** Supplied records follows **

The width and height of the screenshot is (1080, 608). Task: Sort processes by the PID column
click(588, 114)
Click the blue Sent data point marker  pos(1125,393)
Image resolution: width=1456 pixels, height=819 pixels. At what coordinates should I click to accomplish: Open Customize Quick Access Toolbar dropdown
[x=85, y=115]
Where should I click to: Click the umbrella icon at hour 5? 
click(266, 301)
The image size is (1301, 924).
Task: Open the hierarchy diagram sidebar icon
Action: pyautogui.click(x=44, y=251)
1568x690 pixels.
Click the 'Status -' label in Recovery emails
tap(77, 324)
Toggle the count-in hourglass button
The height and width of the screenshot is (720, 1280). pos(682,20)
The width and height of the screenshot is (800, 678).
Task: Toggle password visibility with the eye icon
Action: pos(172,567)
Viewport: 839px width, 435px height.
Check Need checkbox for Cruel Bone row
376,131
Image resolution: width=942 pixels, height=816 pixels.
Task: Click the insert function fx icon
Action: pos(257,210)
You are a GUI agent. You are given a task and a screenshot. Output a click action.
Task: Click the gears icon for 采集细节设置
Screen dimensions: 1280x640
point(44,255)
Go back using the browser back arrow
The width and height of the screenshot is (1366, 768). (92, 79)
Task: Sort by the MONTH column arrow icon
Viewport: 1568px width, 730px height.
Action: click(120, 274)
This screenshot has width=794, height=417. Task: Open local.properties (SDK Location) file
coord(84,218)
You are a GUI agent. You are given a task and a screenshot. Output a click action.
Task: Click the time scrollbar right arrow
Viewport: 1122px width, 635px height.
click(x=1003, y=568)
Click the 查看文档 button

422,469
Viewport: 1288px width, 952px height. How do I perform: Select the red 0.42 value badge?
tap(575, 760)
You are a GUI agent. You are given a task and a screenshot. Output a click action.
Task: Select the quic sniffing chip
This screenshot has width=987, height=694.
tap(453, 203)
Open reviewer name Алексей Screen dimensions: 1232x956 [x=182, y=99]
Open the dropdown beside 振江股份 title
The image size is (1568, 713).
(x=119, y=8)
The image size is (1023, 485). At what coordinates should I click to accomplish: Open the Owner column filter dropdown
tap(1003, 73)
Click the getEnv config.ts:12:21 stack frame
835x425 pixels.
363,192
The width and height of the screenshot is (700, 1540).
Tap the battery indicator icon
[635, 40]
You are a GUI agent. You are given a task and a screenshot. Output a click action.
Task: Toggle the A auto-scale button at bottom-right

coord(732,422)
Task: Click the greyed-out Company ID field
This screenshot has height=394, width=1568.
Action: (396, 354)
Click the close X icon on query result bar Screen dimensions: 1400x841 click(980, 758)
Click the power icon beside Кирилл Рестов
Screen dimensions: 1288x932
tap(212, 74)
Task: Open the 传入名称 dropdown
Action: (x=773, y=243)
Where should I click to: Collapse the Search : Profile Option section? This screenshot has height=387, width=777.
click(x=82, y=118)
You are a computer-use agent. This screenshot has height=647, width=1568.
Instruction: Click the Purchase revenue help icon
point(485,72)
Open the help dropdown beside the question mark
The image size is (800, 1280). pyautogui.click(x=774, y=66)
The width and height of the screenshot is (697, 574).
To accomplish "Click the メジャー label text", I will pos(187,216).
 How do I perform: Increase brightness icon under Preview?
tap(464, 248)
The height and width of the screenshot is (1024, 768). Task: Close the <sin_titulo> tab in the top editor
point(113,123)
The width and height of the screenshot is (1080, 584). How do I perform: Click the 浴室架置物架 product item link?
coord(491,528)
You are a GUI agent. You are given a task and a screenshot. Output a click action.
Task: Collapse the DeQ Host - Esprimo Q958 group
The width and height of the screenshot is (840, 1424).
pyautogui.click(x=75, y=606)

** End of Supplied records **

Work instruction
Using the records above, copy word for word the line with "Task: Click the greyed-out Company ID field", the line with "The width and height of the screenshot is (697, 574).", and every line between them.

Expected answer
Task: Click the greyed-out Company ID field
This screenshot has height=394, width=1568.
Action: (396, 354)
Click the close X icon on query result bar Screen dimensions: 1400x841 click(980, 758)
Click the power icon beside Кирилл Рестов
Screen dimensions: 1288x932
tap(212, 74)
Task: Open the 传入名称 dropdown
Action: (x=773, y=243)
Where should I click to: Collapse the Search : Profile Option section? This screenshot has height=387, width=777.
click(x=82, y=118)
You are a computer-use agent. This screenshot has height=647, width=1568.
Instruction: Click the Purchase revenue help icon
point(485,72)
Open the help dropdown beside the question mark
The image size is (800, 1280). pyautogui.click(x=774, y=66)
The width and height of the screenshot is (697, 574).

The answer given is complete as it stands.